The research findings also undermine, to a certain extent, the feminist ideals, as women’s financial independence, emancipation from domestic labor and participation in the labor market are achieved simply by placing substitute workers into women’s homes, i.e. some women have to be ‘enslaved’ within the household, in order for some others to be emancipated and fully enjoy their civic, economic and political rights. As the author quotes one of her interviewees: “I was shocked at the lack of consciousness of women employers toward women employees … When feminists go to the workplace, they have an idea of how they want or expect to be treated, but then go home and exploit the women who work for them” (p. 136). This was candidly observed by Bikova (2008) in her study of au pair practices in Norway: “mothers […] could continue being good mothers by simply paying another woman to perform part of their duties.”
The author talks in some Marxist ways about the exploitation-based childcare system, but avoids targeting the central issue. The question is – can the current situation be resolved via efforts of charity organizations and local NGOs, or does the system need groundbreaking reform? The author devotes a full chapter to different institutional bodies and legal instruments, protecting rights of domestic workers. Yet it seems that Domestic Workers United and other institutional bodies are just tapping the surface in their attempts to improve the childcare providers’ situation. As the author herself states, “In the absence of publicly provided childcare or available assistance from family members, white working women [are] looking for outside domestic help, specifically low-cost ‘off-the books’ immigrant domestic help. […)] Ruth Milkman, Ellen Reese and Benita Roth show how the macroeconomic structure of New York influences [this] reliance on private childcare as well” (p. 26). The childcare system based on the exploitation of immigrants’ labor is, to rephrase Hobson’s (1902) attitude towards imperialism, false economy; it is false economy based on economic inequality and parasitic dependency on foreign markets, and social reform is the only cure.
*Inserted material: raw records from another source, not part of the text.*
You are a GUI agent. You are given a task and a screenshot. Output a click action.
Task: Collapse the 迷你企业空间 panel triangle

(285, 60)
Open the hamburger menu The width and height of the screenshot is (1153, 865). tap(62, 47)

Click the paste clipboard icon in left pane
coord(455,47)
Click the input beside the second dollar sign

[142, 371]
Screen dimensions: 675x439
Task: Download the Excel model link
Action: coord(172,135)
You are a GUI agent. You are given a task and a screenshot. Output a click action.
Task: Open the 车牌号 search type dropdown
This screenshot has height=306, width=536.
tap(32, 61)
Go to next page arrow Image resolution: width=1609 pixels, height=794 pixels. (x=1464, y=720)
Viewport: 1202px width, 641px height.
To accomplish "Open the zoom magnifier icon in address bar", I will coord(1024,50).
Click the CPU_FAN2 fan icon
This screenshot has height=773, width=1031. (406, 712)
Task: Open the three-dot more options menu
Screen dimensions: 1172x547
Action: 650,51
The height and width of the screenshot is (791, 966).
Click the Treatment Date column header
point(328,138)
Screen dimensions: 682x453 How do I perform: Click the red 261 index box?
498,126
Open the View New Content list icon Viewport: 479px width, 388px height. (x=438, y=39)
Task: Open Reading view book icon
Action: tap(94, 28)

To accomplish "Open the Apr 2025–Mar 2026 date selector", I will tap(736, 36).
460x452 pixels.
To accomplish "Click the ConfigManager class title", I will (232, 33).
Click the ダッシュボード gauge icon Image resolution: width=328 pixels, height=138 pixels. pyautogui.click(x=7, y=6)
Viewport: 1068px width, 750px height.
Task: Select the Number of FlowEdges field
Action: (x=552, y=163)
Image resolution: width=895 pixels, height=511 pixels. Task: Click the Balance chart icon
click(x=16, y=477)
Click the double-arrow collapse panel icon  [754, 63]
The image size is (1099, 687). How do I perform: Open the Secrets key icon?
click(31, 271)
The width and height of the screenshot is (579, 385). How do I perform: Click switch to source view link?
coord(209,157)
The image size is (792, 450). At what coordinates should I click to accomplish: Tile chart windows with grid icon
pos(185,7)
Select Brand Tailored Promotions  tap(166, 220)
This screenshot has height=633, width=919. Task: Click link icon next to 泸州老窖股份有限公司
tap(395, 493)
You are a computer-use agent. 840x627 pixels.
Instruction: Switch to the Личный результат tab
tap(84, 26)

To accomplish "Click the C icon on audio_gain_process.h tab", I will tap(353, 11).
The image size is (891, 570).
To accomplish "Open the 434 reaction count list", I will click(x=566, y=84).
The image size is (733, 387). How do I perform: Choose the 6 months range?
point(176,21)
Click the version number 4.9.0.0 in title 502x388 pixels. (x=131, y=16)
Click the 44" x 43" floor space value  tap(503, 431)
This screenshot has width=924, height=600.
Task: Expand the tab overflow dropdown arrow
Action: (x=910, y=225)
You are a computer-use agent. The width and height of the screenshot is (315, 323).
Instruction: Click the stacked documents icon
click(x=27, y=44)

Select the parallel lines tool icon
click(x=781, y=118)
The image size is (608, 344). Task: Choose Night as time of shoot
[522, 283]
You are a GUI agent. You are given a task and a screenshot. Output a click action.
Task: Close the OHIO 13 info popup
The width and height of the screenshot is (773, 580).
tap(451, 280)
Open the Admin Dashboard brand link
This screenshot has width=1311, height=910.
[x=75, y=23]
It is a brilliant volume, illuminating the dramaturgy of everyday life, practices of silent resistance, social use of space and socio-cultural aspects of cooking, and the new forms of subalternship in contemporary societies. The most valuable contributions made by the author are her insights on changing practices of motherhood/mothering, the rise of post-ethnic Caribbean nationalism born out of a shared experience of oppression, dependency of American society on illegal foreign labor, controversies regarding the feminist agenda, and the replication of colonial conditions and colonial ideologies in contemporary societies. The author says: “often the younger West Indian babysitters viewed domestic work as a stepping-stone to living the American Dream, while older ones viewed it as a way of keeping up their hopes of one day achieving the American dream” (p. 9). The immigrants’ life is existence in limbo; it is mummified hope. To use Chakrabarty’s (2000) concept of the “imaginary waiting-room of history,” they appear throughout the book as not yet people, partial subjects, semi-legal subjects, placed temporarily into an imaginary waiting room, in an “imaginary hallway of the American dream,” waiting to be permitted to enter – they are almost Americans, but not quite.